◆ What you are asked to do
With no images included, output each entry below exactly as it appears.

━━━━━━━━━━━━━━━━━━━━

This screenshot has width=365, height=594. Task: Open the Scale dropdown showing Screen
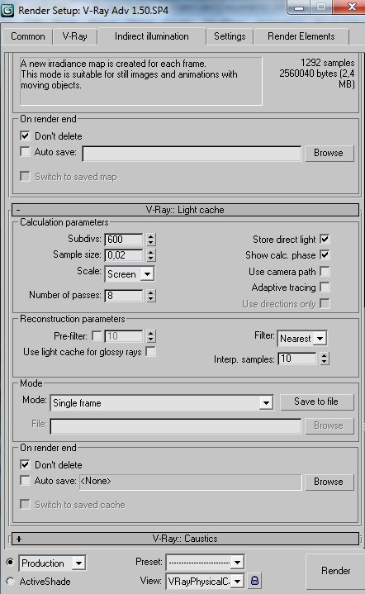click(129, 274)
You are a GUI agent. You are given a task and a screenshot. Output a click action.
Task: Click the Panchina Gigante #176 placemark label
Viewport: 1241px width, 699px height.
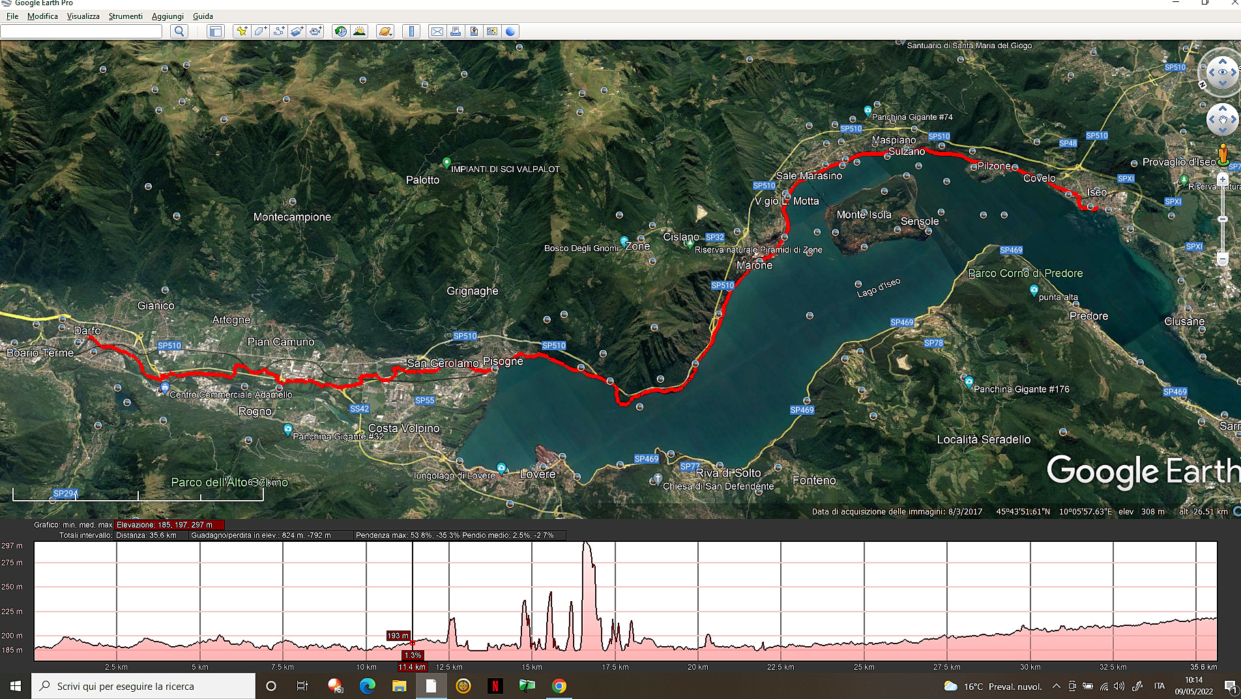pos(1021,389)
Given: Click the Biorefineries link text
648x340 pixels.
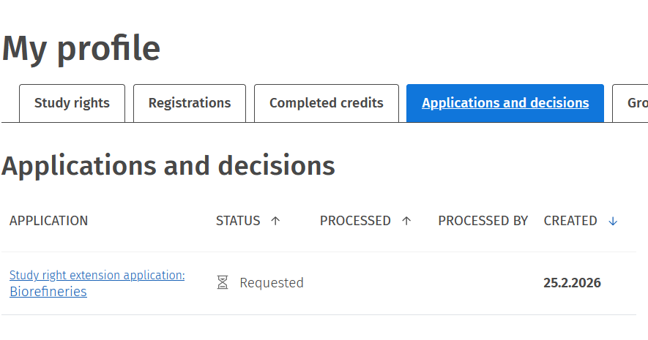Looking at the screenshot, I should coord(48,292).
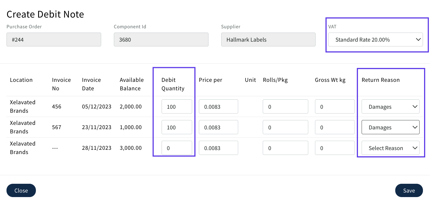Expand the Select Reason dropdown
430x205 pixels.
pyautogui.click(x=390, y=148)
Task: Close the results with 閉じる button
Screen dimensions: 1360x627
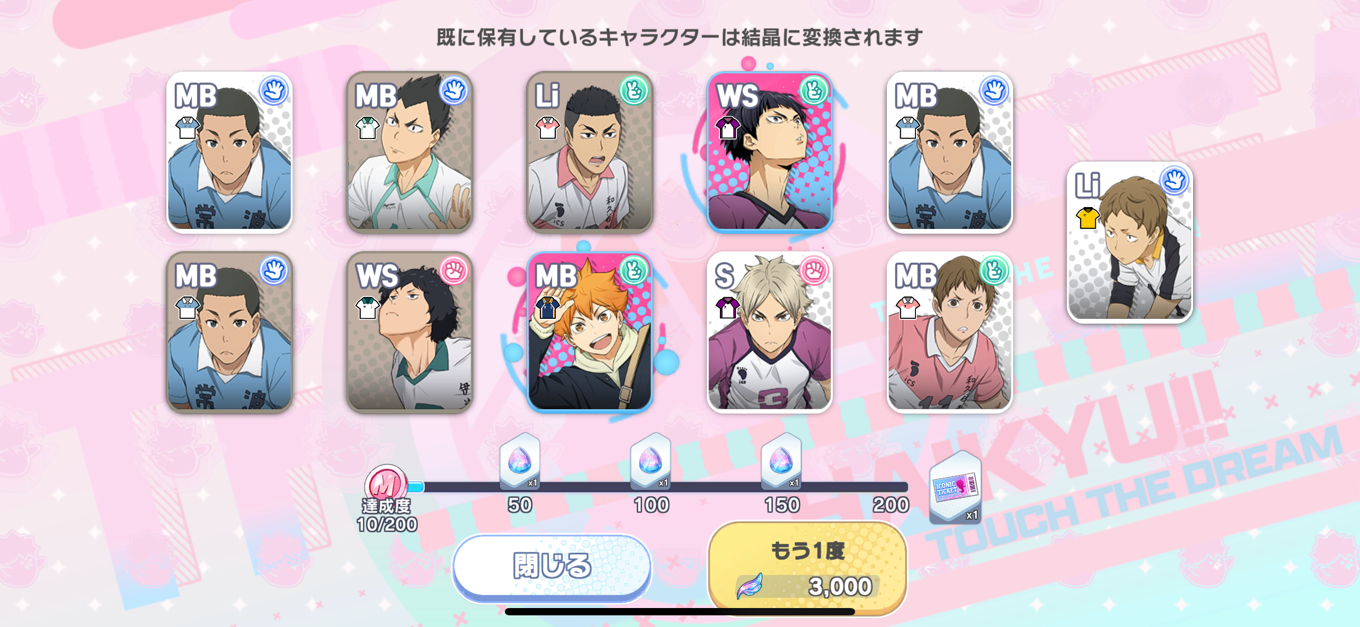Action: [x=552, y=567]
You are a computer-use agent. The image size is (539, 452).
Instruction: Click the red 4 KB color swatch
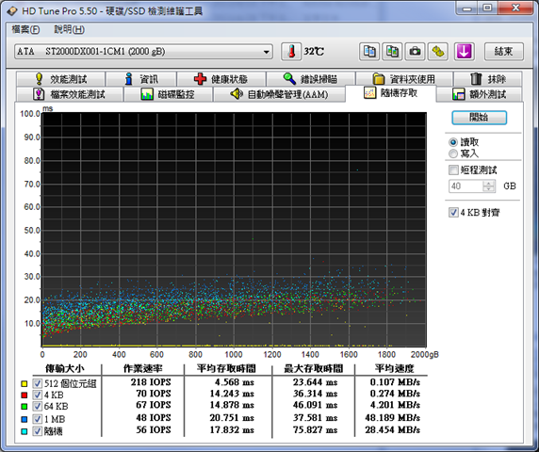25,395
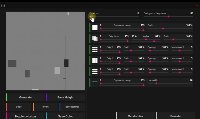200x119 pixels.
Task: Click the Save Normal button
Action: pyautogui.click(x=72, y=107)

━━━━━━━━━━━━━━━━━━━━

◆ Exercise output
This screenshot has width=365, height=594. Task: Open the Scale dropdown showing Screen
click(129, 274)
You are a GUI agent. You are given a task and a screenshot. Output a click action.
Task: Click the Panchina Gigante #176 placemark label
Viewport: 1241px width, 699px height.
pos(1021,389)
Given: Click the Biorefineries link text
648x340 pixels.
Looking at the screenshot, I should coord(48,292).
Expand the Select Reason dropdown
430x205 pixels.
pyautogui.click(x=390, y=148)
Task: Close the results with 閉じる button
Screen dimensions: 1360x627
Action: [x=552, y=567]
You are a computer-use agent. The image size is (539, 452).
Instruction: Click the red 4 KB color swatch
25,395
200x119 pixels.
Task: Click the Save Normal button
Action: pyautogui.click(x=72, y=107)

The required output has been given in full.